Boredom makes me do stupid things.
With nothing to do one evening I decided it was time to pull the trigger and try out Windows 10. People had told me it was solid and stable enough for a work machine, so I threw caution (and sense) to the wind and did the install.
The actual install was smooth as glass. About 15 to 20 minutes later up came the Windows desktop, which looked awfully familiar since it had migrated my old desktop and my Rainmeter settings, so that was a good start.
That was also the easiest part.
The new Start menu is rather nice but I noticed the search box was gone. Turns out all you need to do is start typing an app's name, a feature they introduced in Windows 8, no search box needed. However, if it was an app not known to Windows, the default was to a Bing search. Hopefully I'll get this figured out.
The first problem I encountered was with a Microsoft product, which quite surprised me. When I started Outlook 2010, it started doing an update, looking for the Microsoft Office Single Image 2010 disk. Only one problem: I didn't have a DVD, I downloaded an .exe image of 2010 from Microsoft, and Outlook would not see the file as a single disk image. Thankfully, after a few 1706 setup errors, cancelling the install worked and Outlook started as normal.
I tried running the Office download file (X17-75058.exe) to do a repair of my install. It wanted a file called en-us\dwtrig20.exe. But I could not find that file because the search box defaulted to looking on Bing, not my PC. In the end, the solution was to completely uninstall Office 2010 and reinstall it fresh.
I use a Logitech G110 keyboard and its utility file didn't work at first, so I reinstalled that software. Then I got an error saying the MSVCP110.dll was missing. So I reinstalled Visual Studio 2012 libraries, and it finally worked.
So far, not bad, only minor issues requiring the occasional reinstall. Then I realized my PC was awfully quiet. There was a speaker icon in the system tray, but all the audio buttons were grayed out. On left click there is an option to troubleshoot audio problems. What came up? "An error occurred while troubleshooting. A problem is preventing the troubleshooter from starting."
The problem isn't new, either. I found a blog post that shows Creative Labs problems have existed since the beginning of the year. "Just wanted to let you know, we are working on the Creative issues that popped up in 9926. There are several threads on this forum that mention them. Thanks!" wrote a Microsoft staffer in a January post. Six months later, sound drivers for the most widely-used brand of sound cards are still broken.
Way to go, devs.
On investigation, I found that my sound card (SoundBlaster X-Fi) is not supported by the vendor, and in fact, Creative Labs won't have any Windows 10 drivers for most of its cards until summer or fall. Shades of the Vista launch, with drivers not ready until months after the OS launch. Yet another example of how far CL has fallen. You can't get help on the phone and the web site is a confusing, ugly mess. I think they are surviving on inertia.
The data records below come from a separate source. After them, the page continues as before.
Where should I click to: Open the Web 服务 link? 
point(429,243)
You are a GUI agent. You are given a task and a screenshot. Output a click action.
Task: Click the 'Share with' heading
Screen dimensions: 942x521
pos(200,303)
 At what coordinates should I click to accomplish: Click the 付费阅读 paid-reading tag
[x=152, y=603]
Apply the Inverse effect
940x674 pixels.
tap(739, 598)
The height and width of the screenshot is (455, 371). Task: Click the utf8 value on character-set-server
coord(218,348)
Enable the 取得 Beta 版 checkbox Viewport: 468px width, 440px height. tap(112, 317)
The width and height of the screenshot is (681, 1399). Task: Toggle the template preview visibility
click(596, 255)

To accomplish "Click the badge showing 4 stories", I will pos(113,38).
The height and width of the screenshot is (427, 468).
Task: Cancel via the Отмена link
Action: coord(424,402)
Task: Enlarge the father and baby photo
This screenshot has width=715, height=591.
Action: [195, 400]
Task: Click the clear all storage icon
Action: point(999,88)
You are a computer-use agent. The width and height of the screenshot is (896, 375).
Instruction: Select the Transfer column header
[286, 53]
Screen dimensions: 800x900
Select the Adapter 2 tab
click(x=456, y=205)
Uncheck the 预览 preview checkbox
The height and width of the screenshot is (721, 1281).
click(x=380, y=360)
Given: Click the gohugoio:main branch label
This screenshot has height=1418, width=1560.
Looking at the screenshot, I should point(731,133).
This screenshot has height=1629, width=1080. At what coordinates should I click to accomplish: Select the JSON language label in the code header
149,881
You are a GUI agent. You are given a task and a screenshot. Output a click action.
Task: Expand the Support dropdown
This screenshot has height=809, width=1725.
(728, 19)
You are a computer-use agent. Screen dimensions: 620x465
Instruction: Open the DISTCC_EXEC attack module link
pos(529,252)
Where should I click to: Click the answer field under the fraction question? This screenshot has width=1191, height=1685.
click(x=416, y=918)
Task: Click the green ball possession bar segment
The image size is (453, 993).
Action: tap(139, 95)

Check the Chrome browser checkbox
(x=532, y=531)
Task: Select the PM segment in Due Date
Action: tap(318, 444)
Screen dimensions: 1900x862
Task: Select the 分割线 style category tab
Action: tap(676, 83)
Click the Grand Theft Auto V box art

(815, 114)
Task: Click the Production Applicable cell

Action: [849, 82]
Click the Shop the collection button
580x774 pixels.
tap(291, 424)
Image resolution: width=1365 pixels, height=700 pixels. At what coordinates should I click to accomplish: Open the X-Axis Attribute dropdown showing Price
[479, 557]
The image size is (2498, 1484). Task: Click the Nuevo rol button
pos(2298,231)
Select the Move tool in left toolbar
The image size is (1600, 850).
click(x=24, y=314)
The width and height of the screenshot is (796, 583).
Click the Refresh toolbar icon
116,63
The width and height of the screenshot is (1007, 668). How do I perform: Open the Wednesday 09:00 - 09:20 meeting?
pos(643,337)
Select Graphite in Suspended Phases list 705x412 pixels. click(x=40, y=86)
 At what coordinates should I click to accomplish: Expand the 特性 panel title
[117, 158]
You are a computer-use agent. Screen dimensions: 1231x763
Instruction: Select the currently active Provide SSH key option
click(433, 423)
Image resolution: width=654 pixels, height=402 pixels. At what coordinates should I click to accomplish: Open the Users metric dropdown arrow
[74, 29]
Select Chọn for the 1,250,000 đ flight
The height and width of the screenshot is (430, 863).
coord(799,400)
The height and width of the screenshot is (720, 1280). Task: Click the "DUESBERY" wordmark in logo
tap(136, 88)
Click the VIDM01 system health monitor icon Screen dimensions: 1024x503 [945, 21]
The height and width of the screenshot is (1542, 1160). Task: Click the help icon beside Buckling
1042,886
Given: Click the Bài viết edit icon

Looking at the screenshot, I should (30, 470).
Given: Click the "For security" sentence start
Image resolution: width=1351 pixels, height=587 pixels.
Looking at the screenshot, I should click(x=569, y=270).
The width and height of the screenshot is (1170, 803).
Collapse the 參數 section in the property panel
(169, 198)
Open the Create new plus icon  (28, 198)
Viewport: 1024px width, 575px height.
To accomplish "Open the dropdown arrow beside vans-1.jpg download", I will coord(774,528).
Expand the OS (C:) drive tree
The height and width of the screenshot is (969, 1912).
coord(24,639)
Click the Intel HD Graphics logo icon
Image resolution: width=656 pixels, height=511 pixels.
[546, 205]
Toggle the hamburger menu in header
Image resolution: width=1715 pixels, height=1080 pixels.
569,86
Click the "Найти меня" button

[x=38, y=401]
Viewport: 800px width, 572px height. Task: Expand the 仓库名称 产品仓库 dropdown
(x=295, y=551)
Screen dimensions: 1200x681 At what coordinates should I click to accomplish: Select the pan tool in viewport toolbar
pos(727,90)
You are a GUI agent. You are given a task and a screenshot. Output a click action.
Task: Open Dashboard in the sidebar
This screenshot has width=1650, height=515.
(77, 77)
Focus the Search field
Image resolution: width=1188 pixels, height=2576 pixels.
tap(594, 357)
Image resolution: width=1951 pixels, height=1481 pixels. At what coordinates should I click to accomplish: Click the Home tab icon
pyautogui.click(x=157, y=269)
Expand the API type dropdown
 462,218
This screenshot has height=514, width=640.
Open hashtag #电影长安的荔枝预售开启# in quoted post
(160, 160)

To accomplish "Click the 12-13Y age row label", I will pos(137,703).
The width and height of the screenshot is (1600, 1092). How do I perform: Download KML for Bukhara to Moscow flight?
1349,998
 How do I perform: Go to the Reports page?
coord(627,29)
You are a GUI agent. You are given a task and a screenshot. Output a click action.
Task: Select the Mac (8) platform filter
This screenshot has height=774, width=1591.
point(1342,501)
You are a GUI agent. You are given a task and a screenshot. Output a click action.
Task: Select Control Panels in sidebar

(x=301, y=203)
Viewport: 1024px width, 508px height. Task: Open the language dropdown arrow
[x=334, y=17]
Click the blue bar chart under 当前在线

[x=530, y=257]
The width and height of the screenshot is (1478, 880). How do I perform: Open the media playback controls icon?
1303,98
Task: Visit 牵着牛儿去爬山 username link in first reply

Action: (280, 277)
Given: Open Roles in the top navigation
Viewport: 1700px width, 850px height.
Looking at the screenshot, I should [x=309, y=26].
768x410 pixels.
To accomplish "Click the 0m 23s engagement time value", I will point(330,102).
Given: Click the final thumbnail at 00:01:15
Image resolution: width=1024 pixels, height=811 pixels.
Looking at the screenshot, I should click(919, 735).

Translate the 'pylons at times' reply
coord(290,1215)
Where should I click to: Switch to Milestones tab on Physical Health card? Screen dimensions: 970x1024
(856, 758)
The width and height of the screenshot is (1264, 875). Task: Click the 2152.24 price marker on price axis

The final glitch involved Cortana, the digital assistant. In the Search bar settings, Cortana is always on no matter how often you shut it off. If you turn it off and then check again, it's back on. Since I don't have working speakers it doesn't really matter, now does it?
I did get one pleasant surprise: Wise Care 365 and Wise Memory Optimizer both work. These are system optimizers and I would have thought that with all the changes to Windows they would break. But no, the optimizer does a great job of freeing memory and the system optimizer still finds junk files and such, and neither crashes the computer.
Another thing, and I haven't seen this mentioned much, is that Windows 10 is aesthetically boring, spare and ugly. App windows look like something out of 1990s era X-Windows. This thing looks like a first revision by a first year UI designer. It's just plain ugly and it makes all of the apps look ugly.
We are six weeks from launch. Windows 10 should be at the Release Candidate stage by now. I found far too many problems for an OS at that point. In the end, because I needed sound and could not go months without it, I returned to Windows 7.
The thing is, I didn't want to. Much as I like Windows 7, it's still a six-year-old operating system, old by tech standards. Microsoft has stopped adding features and it won't do a service pack. After installing Service Pack 1, I still needed to download 212 updates, over a gigabyte.
I'd like to go forward, not back. But not yet, it seems.